GM soya 'miracle' turns sour in Argentina
Paul Brown, environment correspondent
April 16, 2004
The Guardian
Seven years after GM soya was introduced to Argentina as an economic miracle for poor farmers, researchers claim it is causing an environmental crisis, damaging soil bacteria and allowing herbicide-resistant weeds to grow out of control.
Soya has become the cash crop for half of Argentina's arable land, more than 11m hectares (27m acres), most situated on fragile pampas lands on the vast plains. After Argentina's economic collapse, soya became a vital cash export providing cattle feed for Europe and elsewhere.
Now researchers fear that the heavy reliance on one crop may bring economic ruin.
The GM soya, grown and sold by Monsanto, is the company's great success story.

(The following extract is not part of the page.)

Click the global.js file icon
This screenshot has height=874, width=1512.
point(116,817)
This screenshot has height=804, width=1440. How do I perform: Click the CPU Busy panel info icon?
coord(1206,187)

Programmed to be resistant to Roundup Ready, Monsanto's patented glyphosate herbicide, soya's production increased by 75% over five years to 2002 and yields increased by 173%, raising £3bn profits for farmers hard-hit financially.
However, a report in New Scientist magazine says that because of problems with the crops, farmers are now using twice as much herbicide as in conventional systems.
Soya is so successful it can be viewed as a weed itself: soya "volunteer" plants, from seed split during harvesting, appear in the wrong place and at the wrong time and need to be controlled with powerful herbicides since they are already resistant to glyphosate.
The control of rogue soya has led to a number of disasters for neighbouring small farmers who have lost their own crops and livestock to the drift of herbicide spray.
So keen have big farmers been to cash in on the soya bonanza that 150,000 small farmers have been driven off the land so that more soya can be grown. Production of many staples such as milk, rice, maize, potatoes and lentils has fallen.
Monsanto says the crop is the victim of its own success. Colin Merritt, Monsanto's biotechnology manager in Britain, said that any problems with GM soya were to do with the crop as a monoculture, not because it was GM. "If you grow any crop to the exclusion of any other you are bound to get problems. What would be sensible would be to grow soya in rotation with corn or some other crop so the ground and the environment have time to recover," he said.
One of the problems in Argentina is the rapid spread of weeds with natural resistance to Roundup Ready. Such weeds, say opponents of GM, could develop into a generation of "superweeds" impossible to control. The chief of these is equisetum, known as marestail or horsetail, a plant which rapidly chokes fields of soya if not controlled.
But Mr Merritt said horsetail could be a troublesome weed in any crop. "I reject the notion that this is a superweed or that it will confer genetic resistance on other weeds and make them superweeds. It always has been a troublesome weed."
The soya was originally welcomed in Argentina partly because it helped to solve a problem of soil erosion on the pampas which had been caused by ploughing. Soya is planted by direct drilling into the soil.
Adolfo Boy, a member of the Grupo de Reflexion Rural, a group opposed to GM, said that the bacteria needed for breaking down vegetable matter so that the soil was fertilised were being wiped out by excessive use of Roundup Ready. The soil was becoming inert, and so much so that dead weeds did not rot, he told New Scientist.
Sue Mayer, of Genewatch in the UK, said: "These problems have been becoming evident in Argentina for some time. It gives a lie to the claim that GM is good for farmers in developing countries.
"It shows it's an intensive form of agriculture that needs to be tightly controlled to prevent very undesirable environmental effects. It is not what small farmers in developing countries need."